╭─ Material for the task

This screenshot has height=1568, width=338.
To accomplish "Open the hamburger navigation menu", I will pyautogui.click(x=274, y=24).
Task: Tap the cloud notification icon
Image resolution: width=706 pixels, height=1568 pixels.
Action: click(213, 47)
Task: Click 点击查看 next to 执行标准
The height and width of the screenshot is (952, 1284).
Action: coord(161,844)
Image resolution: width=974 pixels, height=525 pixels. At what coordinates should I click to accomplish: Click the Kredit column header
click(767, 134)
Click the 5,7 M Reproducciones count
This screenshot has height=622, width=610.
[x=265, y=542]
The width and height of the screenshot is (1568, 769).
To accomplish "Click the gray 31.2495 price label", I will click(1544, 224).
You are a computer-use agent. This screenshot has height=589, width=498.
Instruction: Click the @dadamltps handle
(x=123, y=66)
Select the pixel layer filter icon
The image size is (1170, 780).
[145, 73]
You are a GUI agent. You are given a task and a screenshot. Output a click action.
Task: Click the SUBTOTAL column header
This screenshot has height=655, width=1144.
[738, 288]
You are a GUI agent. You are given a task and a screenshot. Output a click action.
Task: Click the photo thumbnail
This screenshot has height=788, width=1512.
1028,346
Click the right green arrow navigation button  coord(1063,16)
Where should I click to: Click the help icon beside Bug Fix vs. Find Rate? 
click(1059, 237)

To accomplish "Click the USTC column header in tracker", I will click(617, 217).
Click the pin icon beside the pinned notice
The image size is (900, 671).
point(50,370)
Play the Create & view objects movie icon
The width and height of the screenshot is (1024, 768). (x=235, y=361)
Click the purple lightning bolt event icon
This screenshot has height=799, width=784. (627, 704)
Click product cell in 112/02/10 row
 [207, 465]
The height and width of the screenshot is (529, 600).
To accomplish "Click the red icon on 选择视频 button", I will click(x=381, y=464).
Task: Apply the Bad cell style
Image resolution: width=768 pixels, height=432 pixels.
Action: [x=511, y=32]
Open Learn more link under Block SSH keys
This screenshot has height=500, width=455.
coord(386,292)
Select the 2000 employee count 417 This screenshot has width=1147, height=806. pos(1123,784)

╰─

Please provide the number of lines in the listing above that contain the word "Open", and nothing further.

2